▸ Work instruction
Retype all of the records precisely.

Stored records
━━━━━━━━
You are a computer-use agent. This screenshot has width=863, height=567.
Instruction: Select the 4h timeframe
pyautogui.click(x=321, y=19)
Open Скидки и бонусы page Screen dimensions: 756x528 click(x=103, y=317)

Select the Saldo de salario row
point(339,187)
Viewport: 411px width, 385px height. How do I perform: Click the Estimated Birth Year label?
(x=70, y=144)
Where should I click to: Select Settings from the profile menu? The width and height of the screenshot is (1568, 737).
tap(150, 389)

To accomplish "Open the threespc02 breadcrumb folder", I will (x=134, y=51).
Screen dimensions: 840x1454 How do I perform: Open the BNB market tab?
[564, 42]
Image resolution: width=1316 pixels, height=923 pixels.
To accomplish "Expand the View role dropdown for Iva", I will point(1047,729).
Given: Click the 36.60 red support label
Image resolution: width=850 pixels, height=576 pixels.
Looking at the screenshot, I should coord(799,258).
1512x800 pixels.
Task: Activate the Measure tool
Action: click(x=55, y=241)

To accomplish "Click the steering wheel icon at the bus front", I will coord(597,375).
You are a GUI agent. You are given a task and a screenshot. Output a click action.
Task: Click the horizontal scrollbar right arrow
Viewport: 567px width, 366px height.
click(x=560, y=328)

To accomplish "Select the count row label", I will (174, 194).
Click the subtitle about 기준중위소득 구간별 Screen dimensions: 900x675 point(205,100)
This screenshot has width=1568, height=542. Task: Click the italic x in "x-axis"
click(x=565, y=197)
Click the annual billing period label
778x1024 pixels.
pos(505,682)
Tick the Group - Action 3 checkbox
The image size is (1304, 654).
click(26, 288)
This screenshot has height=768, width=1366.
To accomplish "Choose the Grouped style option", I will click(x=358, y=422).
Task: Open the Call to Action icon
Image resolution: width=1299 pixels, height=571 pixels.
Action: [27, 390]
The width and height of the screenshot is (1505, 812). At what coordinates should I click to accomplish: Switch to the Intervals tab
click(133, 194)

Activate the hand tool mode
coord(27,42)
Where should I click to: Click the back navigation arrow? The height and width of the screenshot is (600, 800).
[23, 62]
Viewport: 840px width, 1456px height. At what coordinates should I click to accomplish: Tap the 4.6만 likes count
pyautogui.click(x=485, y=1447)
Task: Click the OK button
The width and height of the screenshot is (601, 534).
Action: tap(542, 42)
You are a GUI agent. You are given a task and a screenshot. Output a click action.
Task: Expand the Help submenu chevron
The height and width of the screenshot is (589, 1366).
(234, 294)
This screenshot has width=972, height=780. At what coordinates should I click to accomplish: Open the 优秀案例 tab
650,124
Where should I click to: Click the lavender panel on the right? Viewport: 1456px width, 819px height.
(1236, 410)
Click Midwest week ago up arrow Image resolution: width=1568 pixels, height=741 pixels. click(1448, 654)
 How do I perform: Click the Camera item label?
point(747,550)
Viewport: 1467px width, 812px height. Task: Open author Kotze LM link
━━━━━━━━
▸ Output for this task
You are a computer-use agent. This screenshot has width=863, height=567.
Instruction: Select the 4h timeframe
pyautogui.click(x=321, y=19)
Open Скидки и бонусы page Screen dimensions: 756x528 click(x=103, y=317)

Select the Saldo de salario row
point(339,187)
Viewport: 411px width, 385px height. How do I perform: Click the Estimated Birth Year label?
(x=70, y=144)
Where should I click to: Select Settings from the profile menu? The width and height of the screenshot is (1568, 737).
tap(150, 389)

To accomplish "Open the threespc02 breadcrumb folder", I will (x=134, y=51).
Screen dimensions: 840x1454 How do I perform: Open the BNB market tab?
[564, 42]
Image resolution: width=1316 pixels, height=923 pixels.
To accomplish "Expand the View role dropdown for Iva", I will point(1047,729).
Given: Click the 36.60 red support label
Image resolution: width=850 pixels, height=576 pixels.
Looking at the screenshot, I should coord(799,258).
1512x800 pixels.
Task: Activate the Measure tool
Action: click(x=55, y=241)

To accomplish "Click the steering wheel icon at the bus front", I will coord(597,375).
You are a GUI agent. You are given a task and a screenshot. Output a click action.
Task: Click the horizontal scrollbar right arrow
Viewport: 567px width, 366px height.
click(x=560, y=328)

To accomplish "Select the count row label", I will (174, 194).
Click the subtitle about 기준중위소득 구간별 Screen dimensions: 900x675 point(205,100)
This screenshot has width=1568, height=542. Task: Click the italic x in "x-axis"
click(x=565, y=197)
Click the annual billing period label
778x1024 pixels.
pos(505,682)
Tick the Group - Action 3 checkbox
The image size is (1304, 654).
click(26, 288)
This screenshot has height=768, width=1366.
To accomplish "Choose the Grouped style option", I will click(x=358, y=422).
Task: Open the Call to Action icon
Image resolution: width=1299 pixels, height=571 pixels.
Action: [27, 390]
The width and height of the screenshot is (1505, 812). At what coordinates should I click to accomplish: Switch to the Intervals tab
click(133, 194)

Activate the hand tool mode
coord(27,42)
Where should I click to: Click the back navigation arrow? The height and width of the screenshot is (600, 800).
[23, 62]
Viewport: 840px width, 1456px height. At what coordinates should I click to accomplish: Tap the 4.6만 likes count
pyautogui.click(x=485, y=1447)
Task: Click the OK button
The width and height of the screenshot is (601, 534).
Action: tap(542, 42)
You are a GUI agent. You are given a task and a screenshot. Output a click action.
Task: Expand the Help submenu chevron
The height and width of the screenshot is (589, 1366).
(234, 294)
This screenshot has width=972, height=780. At what coordinates should I click to accomplish: Open the 优秀案例 tab
650,124
Where should I click to: Click the lavender panel on the right? Viewport: 1456px width, 819px height.
(1236, 410)
Click Midwest week ago up arrow Image resolution: width=1568 pixels, height=741 pixels. click(1448, 654)
 How do I perform: Click the Camera item label?
point(747,550)
Viewport: 1467px width, 812px height. Task: Open author Kotze LM link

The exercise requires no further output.